J’ai aimé aussi tes sujets d’examen qui étaient toujours centrés sur la littérature de jeunesse. L’un d’eux sur Léo Lionni m’avait particulièrement plu car il prenait en compte l’interprétation conjointe de l’image et du texte. Ce jour-là, je me suis dit qu’un banal sujet pouvait devenir un programme littéraire à lui tout seul.

Mais c’est surtout grâce à des colloques que nous nous voyions, avec Marie-Claire. Je me souviens d’un colloque à Strasbourg où nous étions particulièrement heureux de nous revoir. Vous aviez aimé l’Alsace et les Vosges et cela me plaisait.

Mercredi 21 février 2024, lors de la journée d’études à Saint-Lô sur l’approche du sensible, nous avons rendu hommage à Serge. Nathalie Rannou a présenté le poème de Desnos « La voix » (1944) qui fait préambule de son article : « Une poétique et une didactique d’une relation de voix, enjeux et perspectives pour l’enseignement et la recherche » et c’était magique, tu étais là au milieu de nous. Cette question du sensible, de la relation, de « l’impératif de la voix » était en effet au cœur de ta réflexion.

Tu avais ouvert par une conférence inaugurale le colloque des 18 èmes rencontres des chercheurs en didactique de la littérature que j’avais co-organisé à Caen avec Magali en 2017, et qui s’appelait : « Littérature de l’altérité, altérités de la littérature : moi, nous, les autres, le monde ». Le titre de ta communication résumait à lui seul tout ton programme de recherches, de vie et de travail : « Identités, altérité : des relations de voix en littérature pour vivre langage et faire société ». C’était magistral, vibrant et tout entier rattaché à Charles Pennequin dans l’enjeu du corps-langage.

Tu étais un des rares chercheurs à travailler sur Tomi Ungerer.
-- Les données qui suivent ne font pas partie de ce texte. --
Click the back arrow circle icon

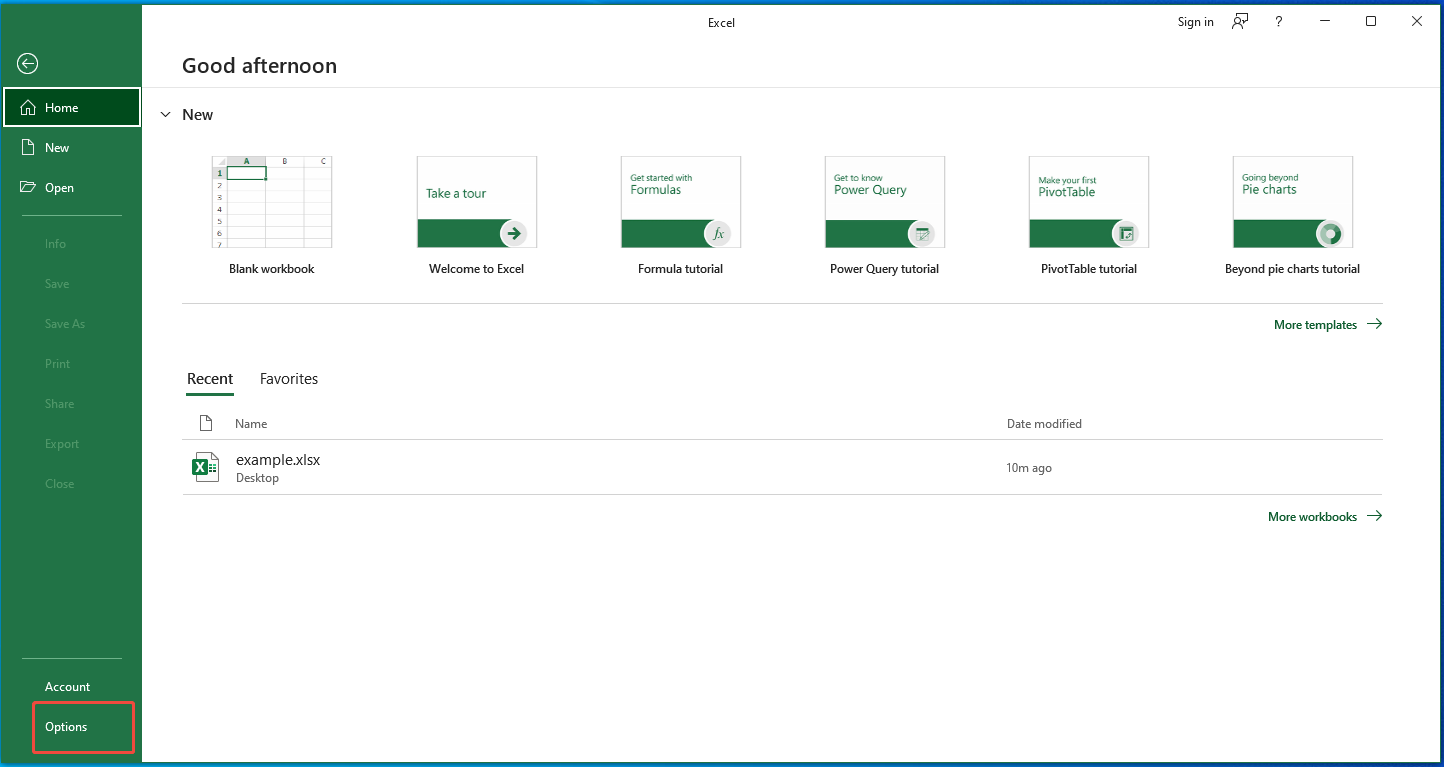coord(27,64)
J’ai été très contente de t’envoyer Sun Kim Neyo, mon amie strasbourgeoise pour une thèse sur le racontage chez Ungerer. Cela l’a sauvée de travailler avec toi.
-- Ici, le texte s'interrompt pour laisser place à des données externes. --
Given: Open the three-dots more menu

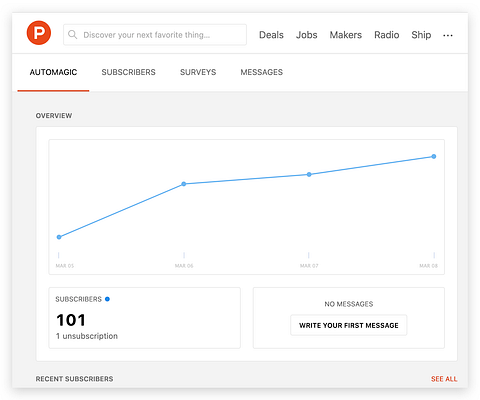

Et puis, il y a eu toutes ces journées que tu as impulsées à l’ESPE autour du carnet : « Carnets de dessin, de lecture, de recherche…Manières de faire, manières de penser pour l’enseignement et la recherche », pour 2012/ 2013 et qui se sont prolongées par la suite.
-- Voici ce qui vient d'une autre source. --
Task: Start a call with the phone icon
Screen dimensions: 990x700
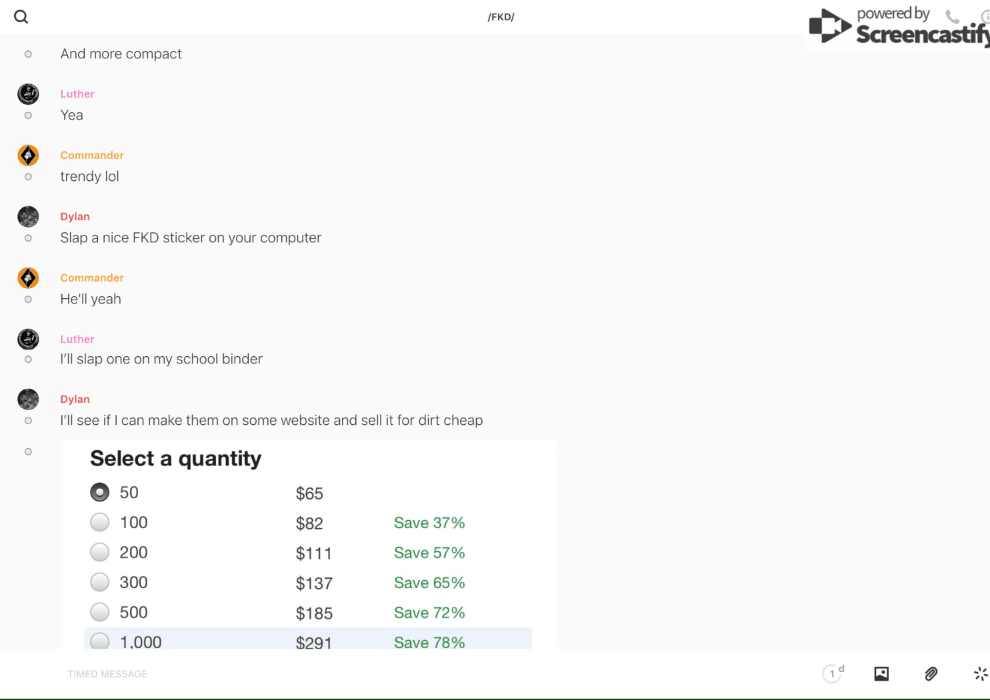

Il y eut aussi la journée organisée sur et en présence de François Place qui donna lieu à une très belle publication : Ici et Ailleurs avec Jean-François Place, Col. Résonance générale-Essais pour la poétique, éd. L’Atelier du Grand Tétras, 2012.

Ton engagement pour le carnet collaboratif numérique que tu avais lancé et nourri jusqu’en 2018, l’ARLAP, montrait que tu étais un chercheur investi, soucieux de donner une vraie place à tes étudiants et étudiantes.

Enfin, je finirais mon racontage par le souvenir commun que j’ai de Jean Perrot et de toi, tous les deux unis dans ma pensée aujourd’hui.

Décédés tous les deux cet hiver, amis, complices, un brin espiègles tous les deux, vous vous étiez rejoints dans l’amitié de vos couples : Annie et Jean, Marie-Claire et Serge, fondée sur le partage de vos passions communes, la littérature de jeunesse. Le modèle que vous incarniez était en tous points semblable à celui de mes parents. Il représente aussi une époque, faite d’abnégation, d’admiration, d’efforts et de sacrifices où la littérature occupait toute la vie.

Vos trajectoires communes d’intellectuels qui ont donné leurs lettres de noblesse à la littérature de jeunesse l’inscrivant dans les enseignements de l’université nous rendent à la fois orphelins de nos maîtres, mais également inscrits dans leur héritage et dépositaires de leur mémoire.

A vous, Serge, Jean, mon amitié fidèle et reconnaissante.

écrit le 22 février 2024, à Caen

Anne Schneider


L’hommage des collègues de l’INSPE de Caen

Serge nous a quitté brutalement samedi 17 février.

Le souvenir que nous en avons est celui d’un chercheur engagé pour la formation des enseignants, exigent, au regard pétillant, au sourire bienveillant.

Serge était Professeur en langue et littérature françaises, spécialiste de poésie, de langue et de langages, de littérature en particulier de littérature de jeunesse.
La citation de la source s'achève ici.